* _EXERCISE AIM_:
Exactly the lines from the start of the data through the line containing "Given: Click the 01:00 time axis label" should be output, with both ends kept and nothing added.
· · ·
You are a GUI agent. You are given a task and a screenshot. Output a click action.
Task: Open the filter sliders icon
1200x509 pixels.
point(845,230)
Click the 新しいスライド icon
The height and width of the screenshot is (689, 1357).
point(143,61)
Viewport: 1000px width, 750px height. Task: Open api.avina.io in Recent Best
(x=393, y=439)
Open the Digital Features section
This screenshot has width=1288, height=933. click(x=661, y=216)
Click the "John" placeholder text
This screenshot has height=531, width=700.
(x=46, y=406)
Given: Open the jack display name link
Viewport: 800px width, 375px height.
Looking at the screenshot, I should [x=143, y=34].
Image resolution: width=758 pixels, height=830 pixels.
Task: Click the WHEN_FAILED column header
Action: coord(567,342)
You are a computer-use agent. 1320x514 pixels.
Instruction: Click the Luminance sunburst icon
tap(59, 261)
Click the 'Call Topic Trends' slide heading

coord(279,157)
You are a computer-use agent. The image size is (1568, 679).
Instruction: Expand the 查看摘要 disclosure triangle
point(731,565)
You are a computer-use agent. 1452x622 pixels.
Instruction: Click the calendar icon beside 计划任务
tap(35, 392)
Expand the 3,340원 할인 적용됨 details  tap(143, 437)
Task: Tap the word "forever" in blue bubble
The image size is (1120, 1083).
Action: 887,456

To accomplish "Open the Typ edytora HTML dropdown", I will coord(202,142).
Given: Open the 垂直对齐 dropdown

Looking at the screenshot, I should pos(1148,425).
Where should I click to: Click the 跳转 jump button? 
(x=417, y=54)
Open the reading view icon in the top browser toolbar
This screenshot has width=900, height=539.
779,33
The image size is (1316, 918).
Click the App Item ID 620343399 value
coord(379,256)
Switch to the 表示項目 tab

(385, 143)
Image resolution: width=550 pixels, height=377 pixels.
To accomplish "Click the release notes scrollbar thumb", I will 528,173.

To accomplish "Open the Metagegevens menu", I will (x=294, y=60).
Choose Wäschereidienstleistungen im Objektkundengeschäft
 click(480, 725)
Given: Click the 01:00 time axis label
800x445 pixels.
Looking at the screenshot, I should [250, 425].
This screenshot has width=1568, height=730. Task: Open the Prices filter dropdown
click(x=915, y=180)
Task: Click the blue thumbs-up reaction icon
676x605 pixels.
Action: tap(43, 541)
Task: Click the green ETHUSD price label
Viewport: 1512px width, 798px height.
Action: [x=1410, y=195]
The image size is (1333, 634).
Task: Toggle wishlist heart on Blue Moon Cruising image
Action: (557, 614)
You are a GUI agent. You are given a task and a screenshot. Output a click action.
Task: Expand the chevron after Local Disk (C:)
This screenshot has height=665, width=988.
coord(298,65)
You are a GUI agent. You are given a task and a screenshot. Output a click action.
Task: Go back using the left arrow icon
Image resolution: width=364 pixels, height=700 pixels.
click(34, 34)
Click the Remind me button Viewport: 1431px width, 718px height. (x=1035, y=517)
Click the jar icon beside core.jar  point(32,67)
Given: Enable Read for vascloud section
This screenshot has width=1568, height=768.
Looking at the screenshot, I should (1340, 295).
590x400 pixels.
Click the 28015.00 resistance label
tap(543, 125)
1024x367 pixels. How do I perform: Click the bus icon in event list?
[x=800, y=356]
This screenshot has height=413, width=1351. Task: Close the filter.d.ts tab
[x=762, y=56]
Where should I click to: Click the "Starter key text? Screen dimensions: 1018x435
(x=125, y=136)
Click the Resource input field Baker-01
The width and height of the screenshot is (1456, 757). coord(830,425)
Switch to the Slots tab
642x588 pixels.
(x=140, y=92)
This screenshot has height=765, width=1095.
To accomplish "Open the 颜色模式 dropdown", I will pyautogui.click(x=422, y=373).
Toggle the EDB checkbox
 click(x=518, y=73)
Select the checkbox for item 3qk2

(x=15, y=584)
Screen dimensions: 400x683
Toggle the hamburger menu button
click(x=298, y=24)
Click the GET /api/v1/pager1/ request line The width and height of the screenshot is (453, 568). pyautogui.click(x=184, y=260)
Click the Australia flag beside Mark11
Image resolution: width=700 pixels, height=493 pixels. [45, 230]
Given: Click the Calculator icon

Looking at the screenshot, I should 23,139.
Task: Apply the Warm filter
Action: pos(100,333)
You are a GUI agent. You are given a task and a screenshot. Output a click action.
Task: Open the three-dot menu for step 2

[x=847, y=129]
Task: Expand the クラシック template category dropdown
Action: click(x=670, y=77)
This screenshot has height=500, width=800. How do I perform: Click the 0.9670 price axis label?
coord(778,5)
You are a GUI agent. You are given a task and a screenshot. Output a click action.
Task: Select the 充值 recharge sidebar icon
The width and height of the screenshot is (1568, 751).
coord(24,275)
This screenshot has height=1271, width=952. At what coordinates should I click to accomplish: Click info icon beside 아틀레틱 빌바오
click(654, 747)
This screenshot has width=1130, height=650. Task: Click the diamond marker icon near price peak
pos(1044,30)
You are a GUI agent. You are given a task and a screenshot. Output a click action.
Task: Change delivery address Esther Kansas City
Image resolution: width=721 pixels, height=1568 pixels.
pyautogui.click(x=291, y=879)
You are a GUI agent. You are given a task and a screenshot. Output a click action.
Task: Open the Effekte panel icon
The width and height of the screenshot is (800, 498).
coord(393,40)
· · ·
* _RESULT BELOW_:
You are a GUI agent. You are given a task and a screenshot. Output a click action.
Task: Open the filter sliders icon
1200x509 pixels.
point(845,230)
Click the 新しいスライド icon
The height and width of the screenshot is (689, 1357).
point(143,61)
Viewport: 1000px width, 750px height. Task: Open api.avina.io in Recent Best
(x=393, y=439)
Open the Digital Features section
This screenshot has width=1288, height=933. click(x=661, y=216)
Click the "John" placeholder text
This screenshot has height=531, width=700.
(x=46, y=406)
Given: Open the jack display name link
Viewport: 800px width, 375px height.
Looking at the screenshot, I should [x=143, y=34].
Image resolution: width=758 pixels, height=830 pixels.
Task: Click the WHEN_FAILED column header
Action: coord(567,342)
You are a computer-use agent. 1320x514 pixels.
Instruction: Click the Luminance sunburst icon
tap(59, 261)
Click the 'Call Topic Trends' slide heading

coord(279,157)
You are a computer-use agent. The image size is (1568, 679).
Instruction: Expand the 查看摘要 disclosure triangle
point(731,565)
You are a computer-use agent. 1452x622 pixels.
Instruction: Click the calendar icon beside 计划任务
tap(35, 392)
Expand the 3,340원 할인 적용됨 details  tap(143, 437)
Task: Tap the word "forever" in blue bubble
The image size is (1120, 1083).
Action: 887,456

To accomplish "Open the Typ edytora HTML dropdown", I will coord(202,142).
Given: Open the 垂直对齐 dropdown

Looking at the screenshot, I should pos(1148,425).
Where should I click to: Click the 跳转 jump button? 
(x=417, y=54)
Open the reading view icon in the top browser toolbar
This screenshot has width=900, height=539.
779,33
The image size is (1316, 918).
Click the App Item ID 620343399 value
coord(379,256)
Switch to the 表示項目 tab

(385, 143)
Image resolution: width=550 pixels, height=377 pixels.
To accomplish "Click the release notes scrollbar thumb", I will 528,173.

To accomplish "Open the Metagegevens menu", I will (x=294, y=60).
Choose Wäschereidienstleistungen im Objektkundengeschäft
 click(480, 725)
Given: Click the 01:00 time axis label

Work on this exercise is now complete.